Lowly Station Wagon Hits Comeback Trail

Has-beens no longer, wagons like Outback sport rugged new image.

Sedans and coupes? Pass.

Sport-utility vehicles read like yesterday's news, and minivans are headed for the off-ramp.

But load up the kids and the groceries. Station wagons are hap'nin'.

Just count the Subaru Outbacks you see on your next trip to the mall.

Subaru and other manufacturers are turning yesterday's faux-wood Country Squires into sporty, up-market vehicles.

The new "wags," many sporting all-wheel-drive, look poised to outrun sport-utility vehicles (SUVs) as drivers search for something just as flashy but more practical.

"They're looking for something that's easier to drive and easier to park," says Automobile Magazine founding editor David E. Davis Jr.

He says SUV sales "have probably peaked and will fall back to their more natural levels" in a few years.

To some of the original SUV fans, the vehicles have traded in their tough, off-roader image to join minivans in the "mom-mobile" category.

Still, buyers hooked on the foul-weather, curb-hopping performance of SUVs want much of the same in their next car, and they're finding it in the new breed of station wagons.

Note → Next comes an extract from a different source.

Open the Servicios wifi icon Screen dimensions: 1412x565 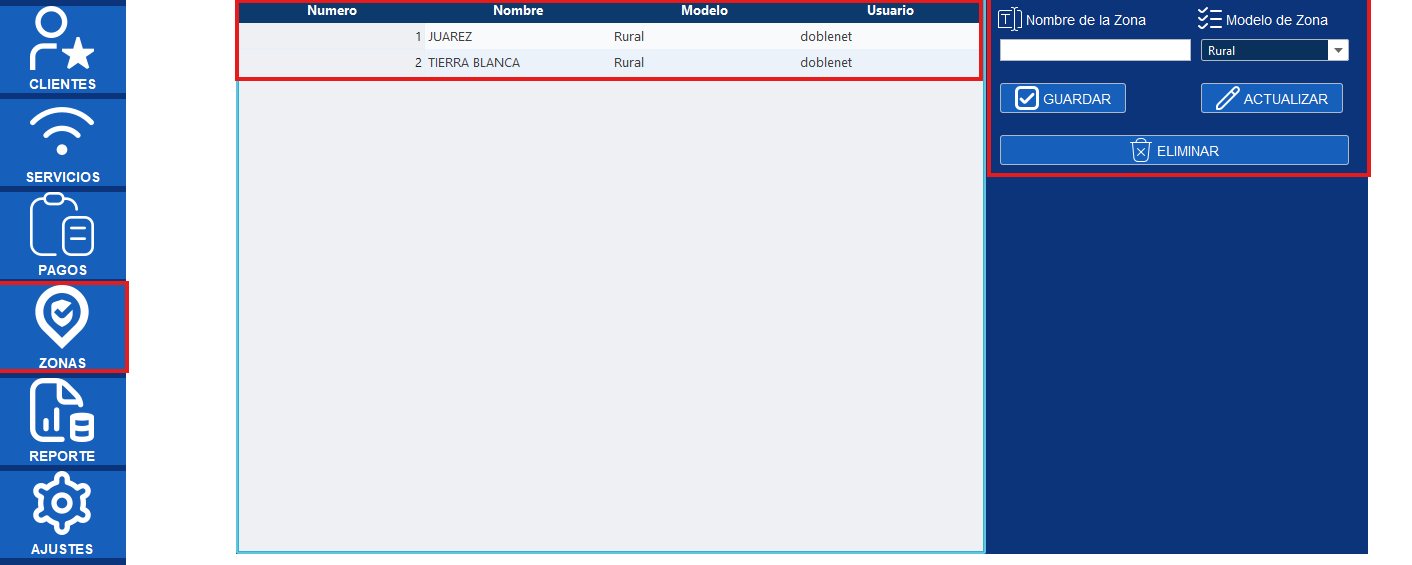62,131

"The hot segment in the next couple of years is going to be the all-wheel-drive four-door station wagon," Keith Crain, publisher of the trade journal Automotive News, wrote in a March 23 editorial. "The segment is going to grow like wildfire as more car companies offer versions of those vehicles."

So far, Subaru leads the way.

The company's small, four-wheel-drive (now all-wheel-drive) wagons have had a loyal following for more than 20 years.

Now Subaru has staked its survival on the Outback "sport-utility wagon," a jacked-up station wagon with gentle off-road capability.

Other automakers are ready to follow Subaru's tracks (see story, below).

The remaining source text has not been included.